Réécris tout ce qui va de la ligne contenant « This screenshot has height=403, width=770. » jusqu'à la fin des données, en mettant « red » à la place de « pink » et sans rien changer d'autre. Ne mets pas les images dans ta réponse.

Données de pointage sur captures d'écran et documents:
= = = = =
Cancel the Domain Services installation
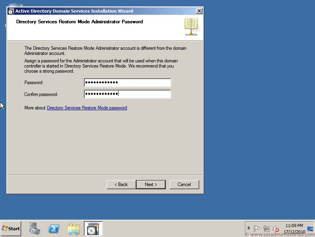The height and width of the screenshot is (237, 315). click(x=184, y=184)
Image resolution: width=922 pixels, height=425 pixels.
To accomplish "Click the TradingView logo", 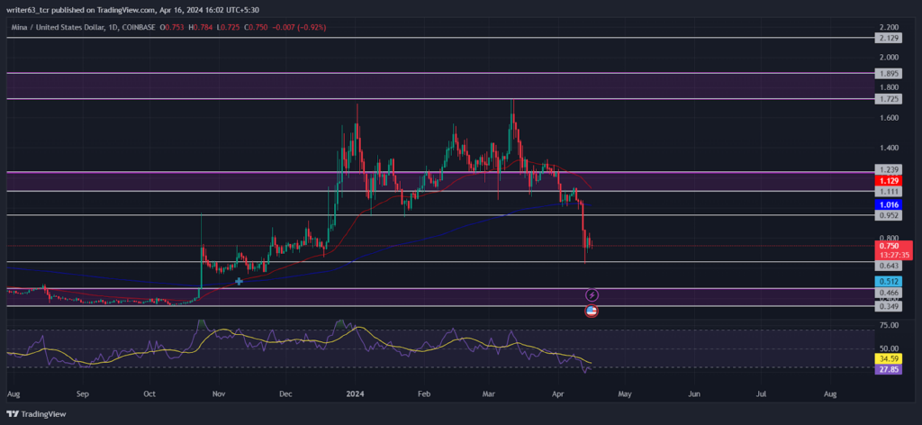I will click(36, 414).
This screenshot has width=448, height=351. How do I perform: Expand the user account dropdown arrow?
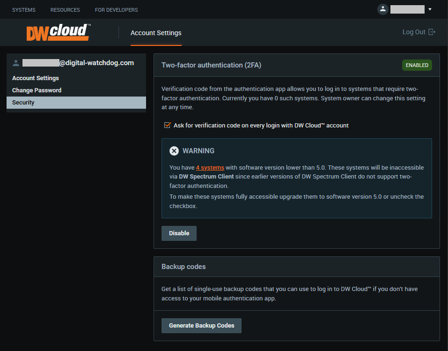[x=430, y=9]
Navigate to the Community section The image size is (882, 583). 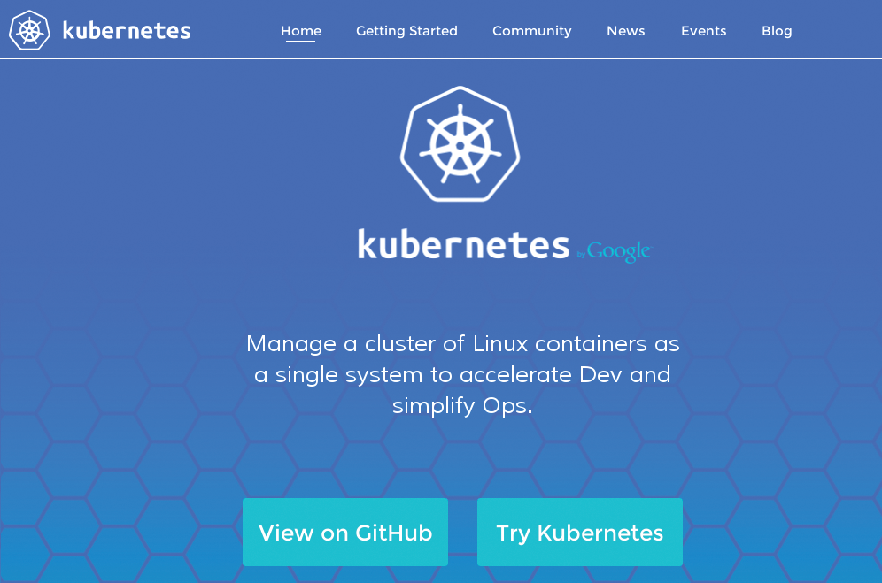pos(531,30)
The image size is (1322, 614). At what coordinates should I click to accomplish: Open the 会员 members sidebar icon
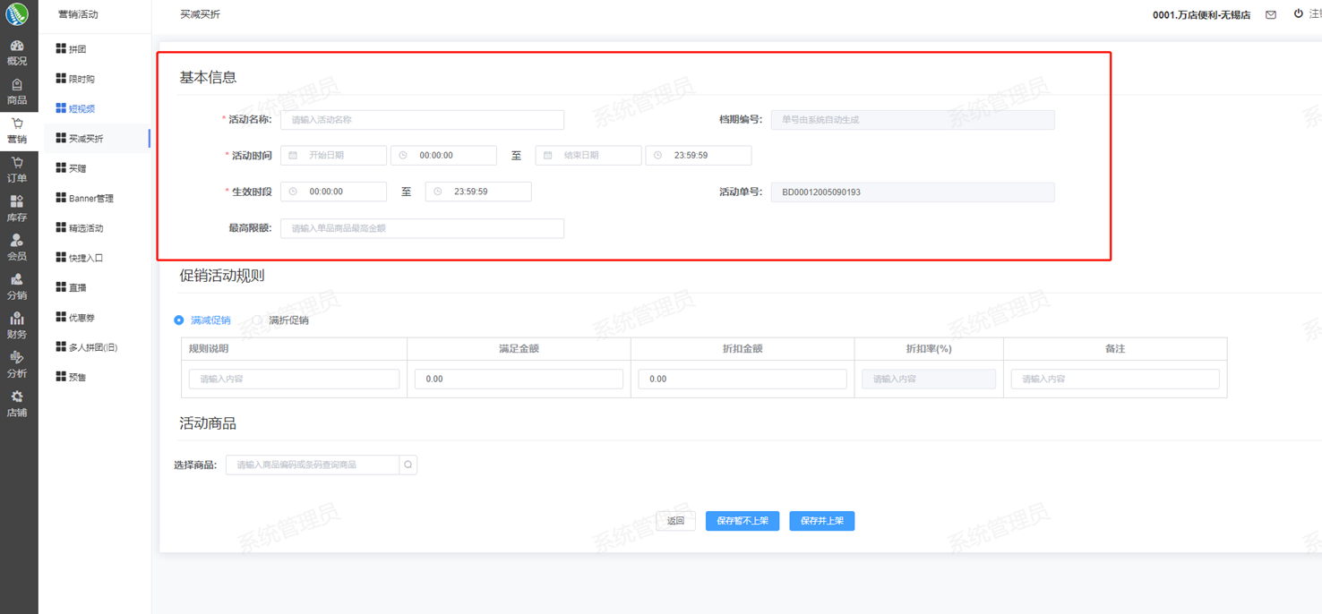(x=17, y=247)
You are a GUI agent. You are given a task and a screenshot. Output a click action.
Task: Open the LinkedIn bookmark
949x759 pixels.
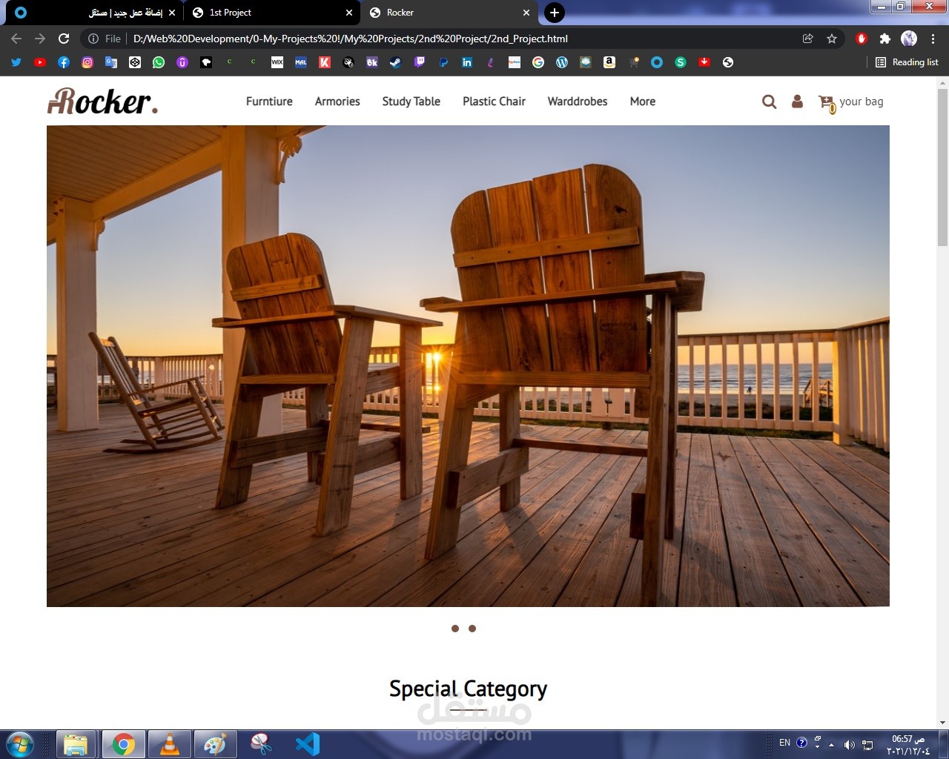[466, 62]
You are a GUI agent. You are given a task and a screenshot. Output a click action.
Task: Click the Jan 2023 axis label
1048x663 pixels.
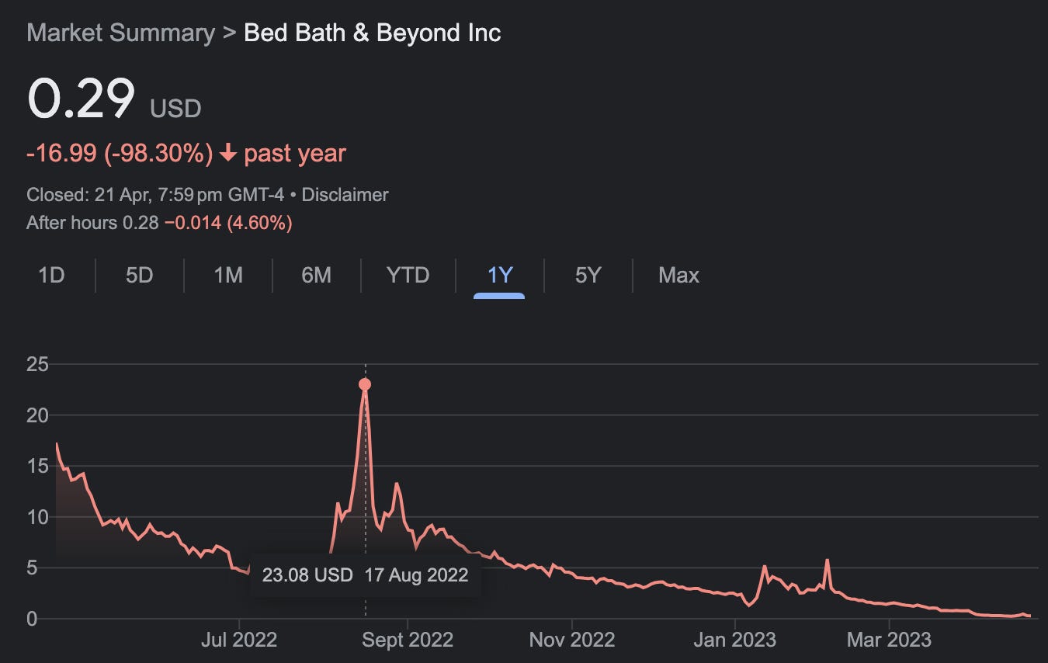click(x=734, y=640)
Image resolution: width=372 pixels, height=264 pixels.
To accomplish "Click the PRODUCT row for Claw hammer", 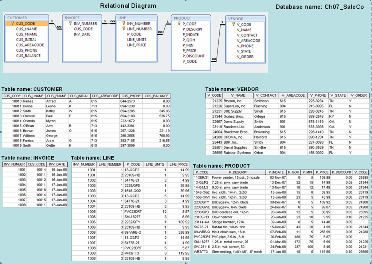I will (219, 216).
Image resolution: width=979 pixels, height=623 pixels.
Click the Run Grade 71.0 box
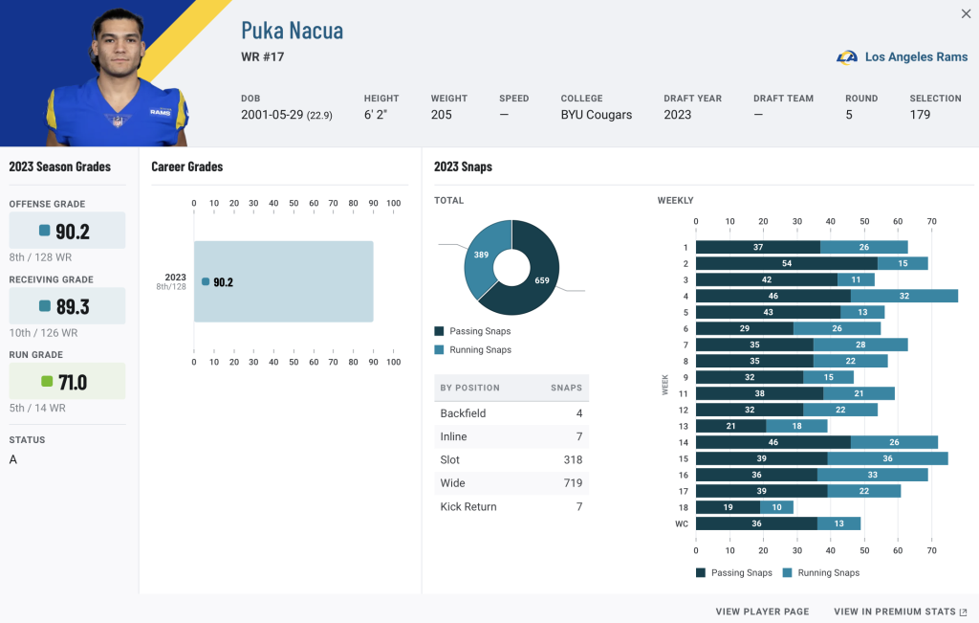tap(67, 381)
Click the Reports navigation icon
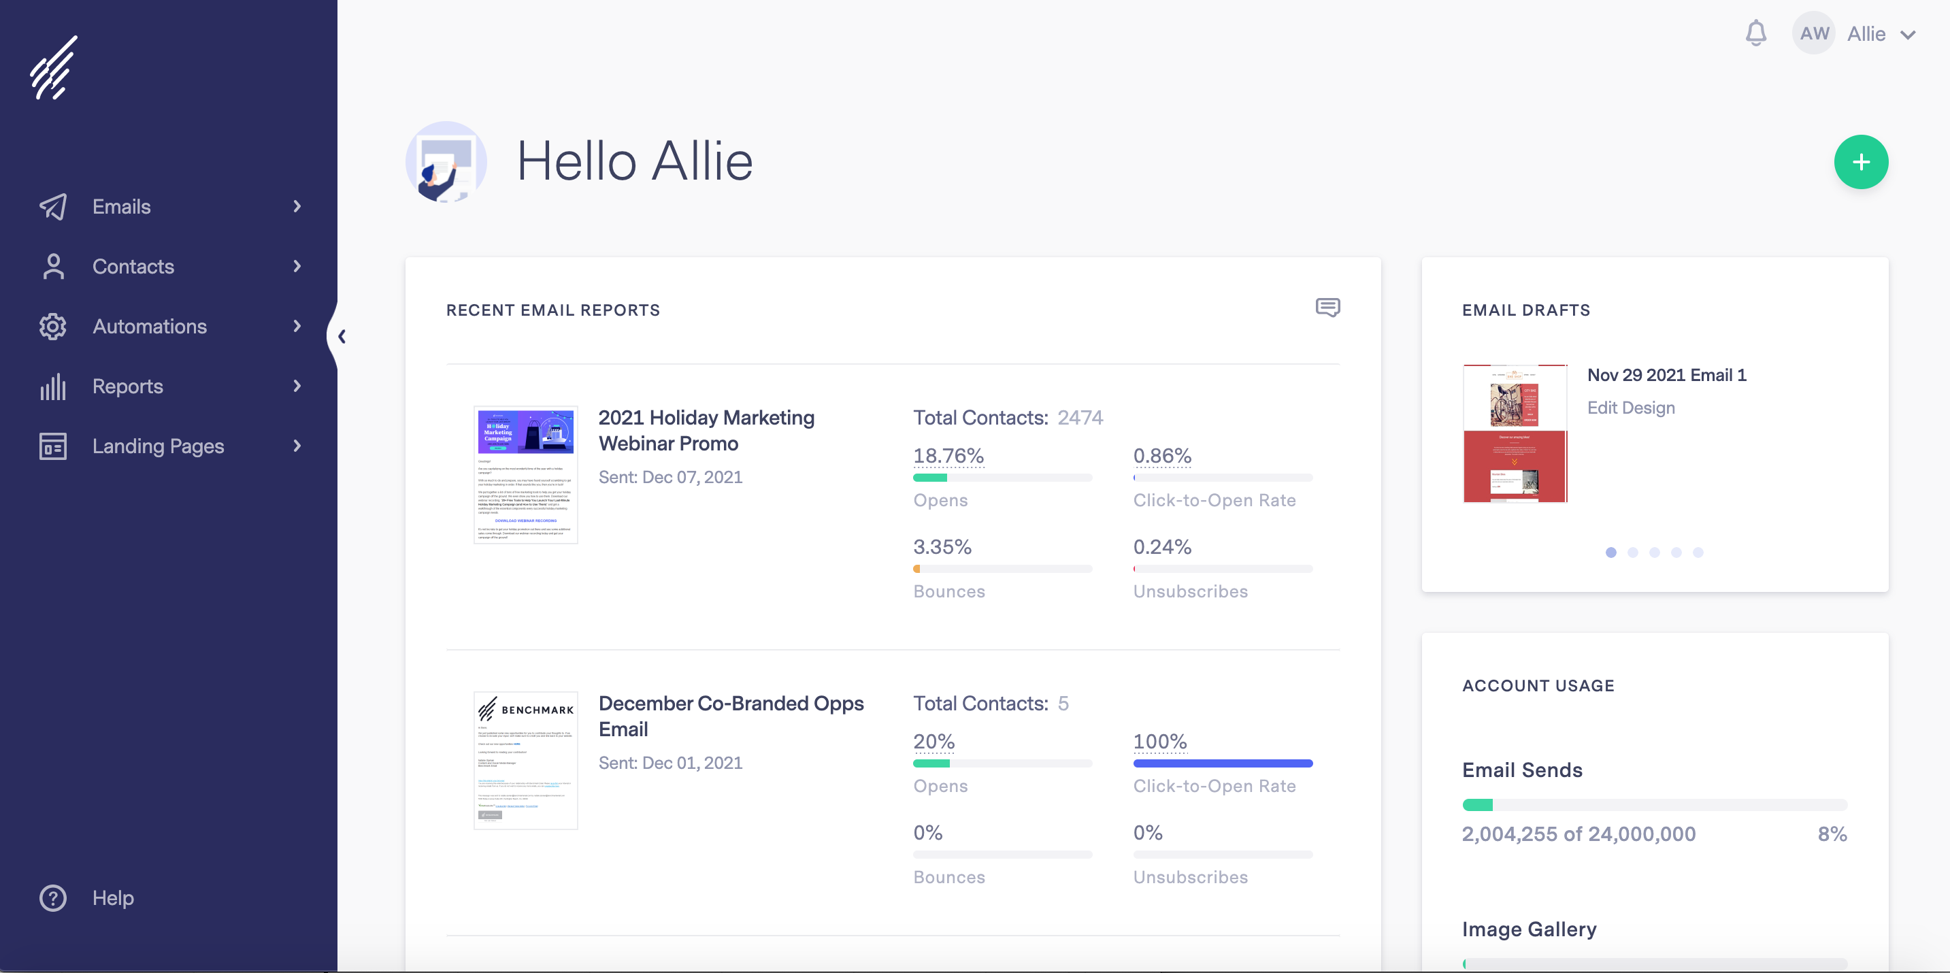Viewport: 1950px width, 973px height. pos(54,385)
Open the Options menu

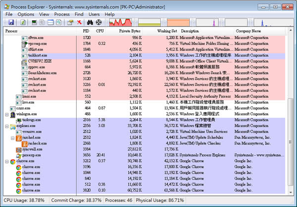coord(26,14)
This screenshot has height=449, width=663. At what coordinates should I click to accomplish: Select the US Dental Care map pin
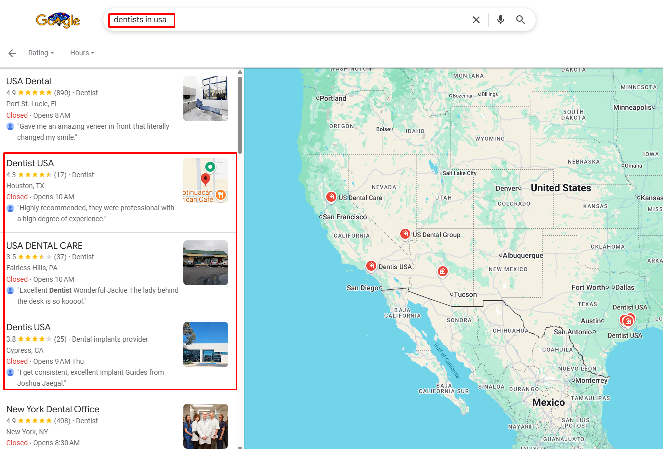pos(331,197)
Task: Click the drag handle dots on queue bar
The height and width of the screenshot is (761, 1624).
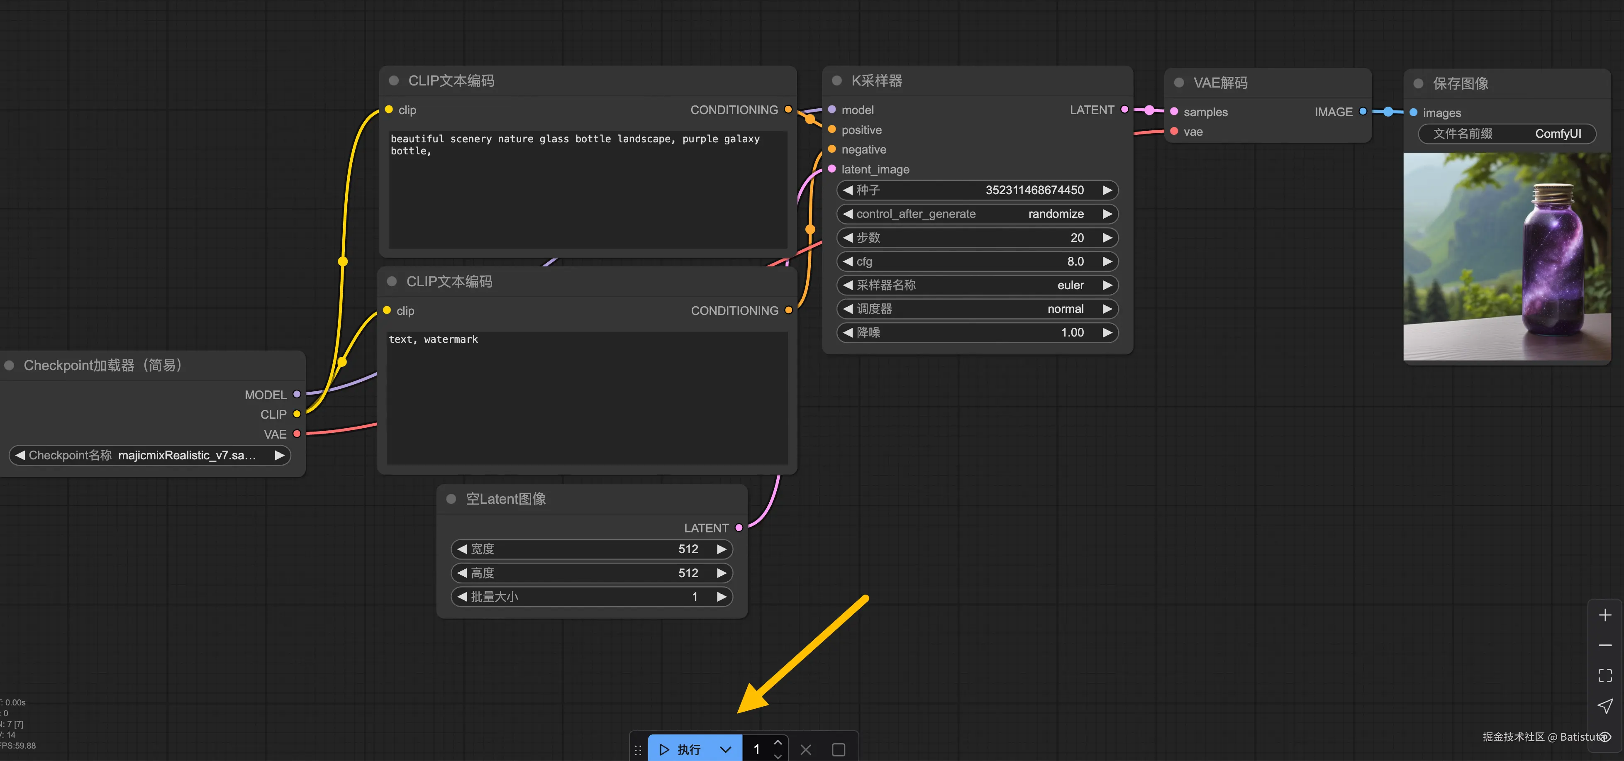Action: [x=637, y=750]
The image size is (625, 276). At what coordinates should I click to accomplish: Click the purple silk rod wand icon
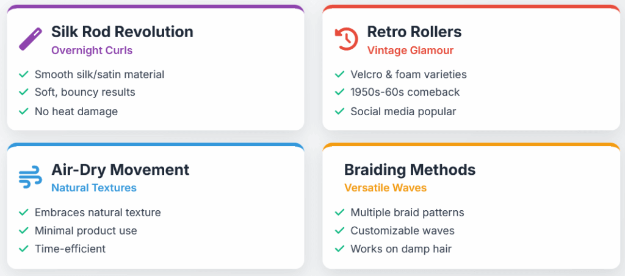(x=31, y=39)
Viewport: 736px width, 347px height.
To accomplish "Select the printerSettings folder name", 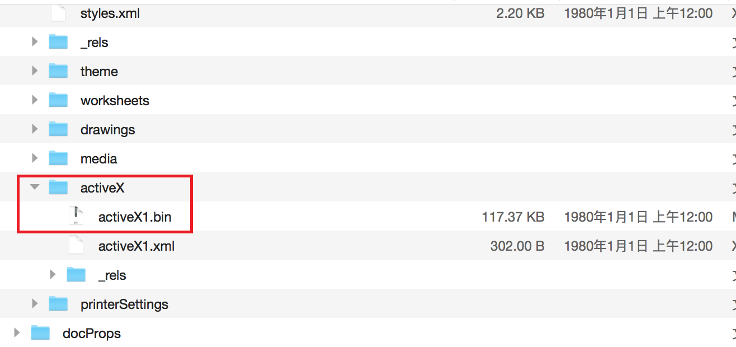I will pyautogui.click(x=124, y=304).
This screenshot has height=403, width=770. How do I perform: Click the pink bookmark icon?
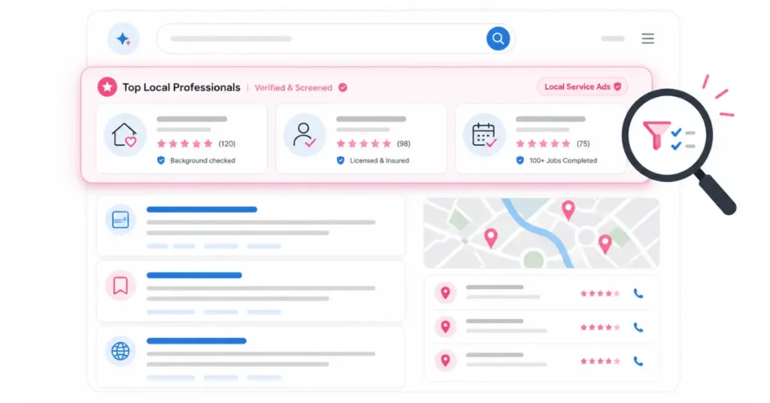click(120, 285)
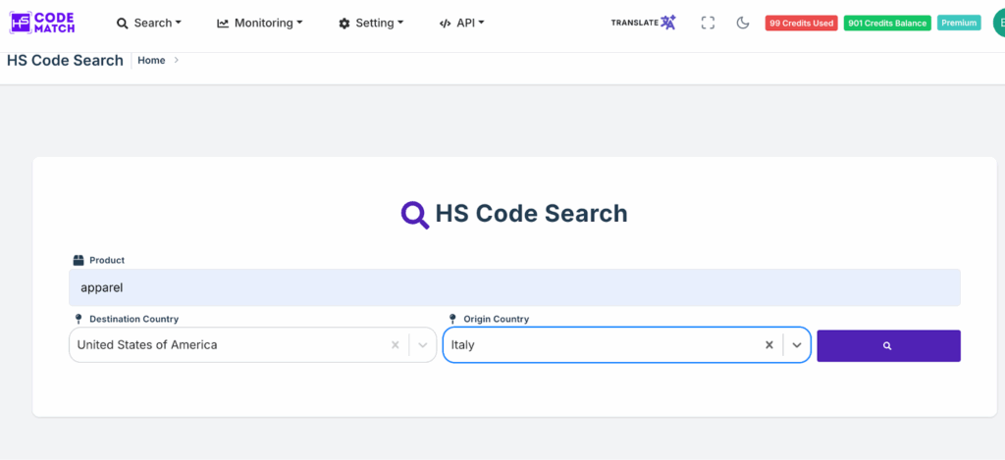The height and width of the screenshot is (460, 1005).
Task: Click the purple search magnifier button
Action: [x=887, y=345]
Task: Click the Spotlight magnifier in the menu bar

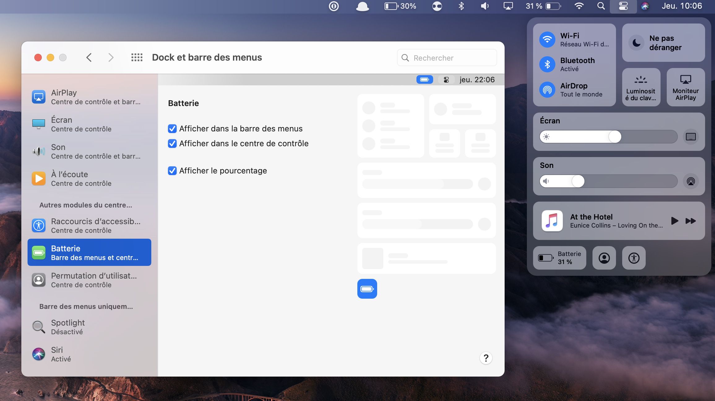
= = = = =
### CORRIGÉ
This screenshot has height=403, width=770. How do I perform: Click the red bookmark icon?
click(120, 285)
The height and width of the screenshot is (460, 1005).
Task: Click the purple search magnifier button
Action: [x=887, y=345]
Task: Click the Spotlight magnifier in the menu bar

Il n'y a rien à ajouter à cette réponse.